# Work to complete
• A. List every web address that appears in the mail server configuration excerpt below.
• B. In the mail server configuration excerpt below, under what condition should fixcrio not be enabled?

# Given passage
TCPSERVER_OPTS="${TCPSERVER_OPTS} -R"

# fixcrio inserts missing CRs at the ends of lines. See:

# http://cr.yp.to/ucspi-tcp/fixcrio.html

# http://cr.yp.to/docs/smtplf.html

# DO NOT enable this, when you are using SSL/TLS (USE=ssl)!

#QMAIL_SMTP_PRE="${QMAIL_SMTP_PRE} fixcrio"

# You might want to use rblsmtpd with this, but you need to fill in a RBL server here first

# see http://cr.yp.to/ucspi-tcp/rblsmtpd.html for more details

#QMAIL_SMTP_PRE="${QMAIL_SMTP_PRE} rblsmtpd -r RBL-SERVER"

# If you are interested in providing POP or IMAP before SMTP type relaying,

# emerge relay-ctrl, then uncomment the next 2 lines

#QMAIL_TCPSERVER_PRE="${QMAIL_TCPSERVER_PRE} envdir /etc/relay-ctrl relay-ctrl-chdir"

#QMAIL_SMTP_PRE="${QMAIL_SMTP_PRE} relay-ctrl-check"

# In /etc/courier-imap/authdaemonrc add the next line to the end:

#authmodulelist="${authmodulelist} relay-ctrl-allow"

# Listing
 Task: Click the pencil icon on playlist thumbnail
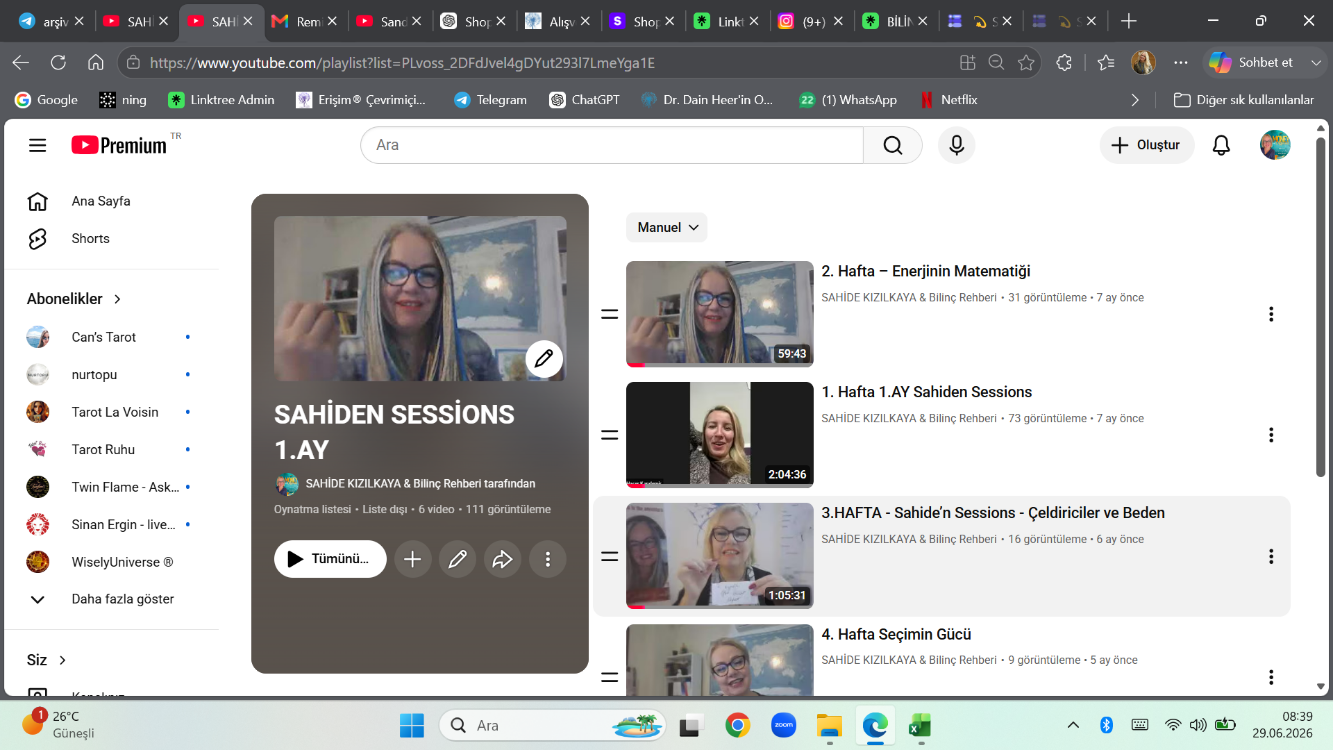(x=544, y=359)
==
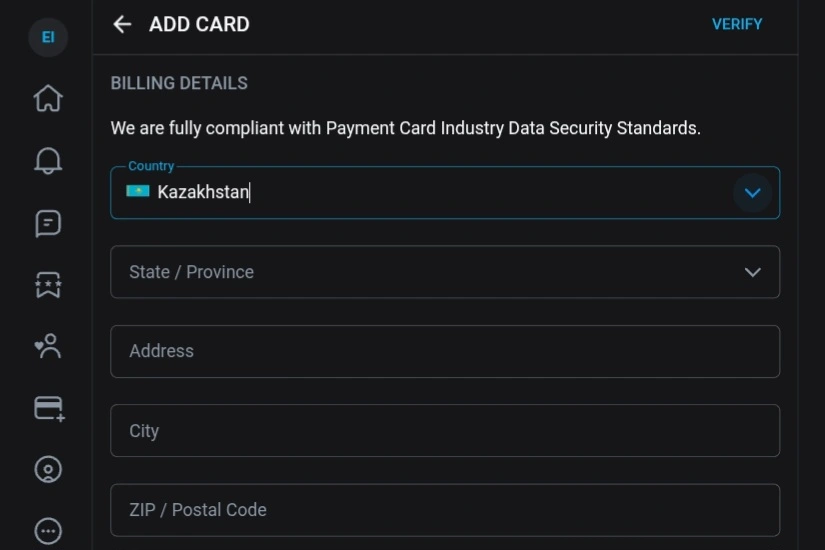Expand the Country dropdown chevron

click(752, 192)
---
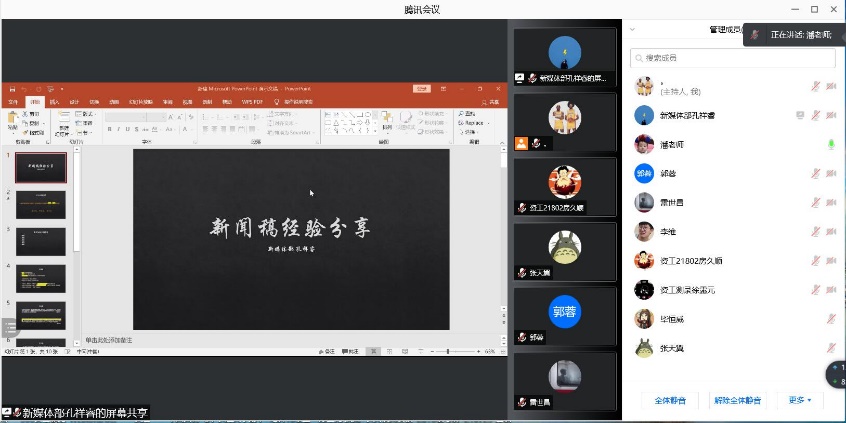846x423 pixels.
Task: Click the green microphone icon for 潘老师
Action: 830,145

# Responses in order
• A.
http://cr.yp.to/ucspi-tcp/fixcrio.html
http://cr.yp.to/docs/smtplf.html
http://cr.yp.to/ucspi-tcp/rblsmtpd.html

• B. When SSL/TLS is in use (USE=ssl).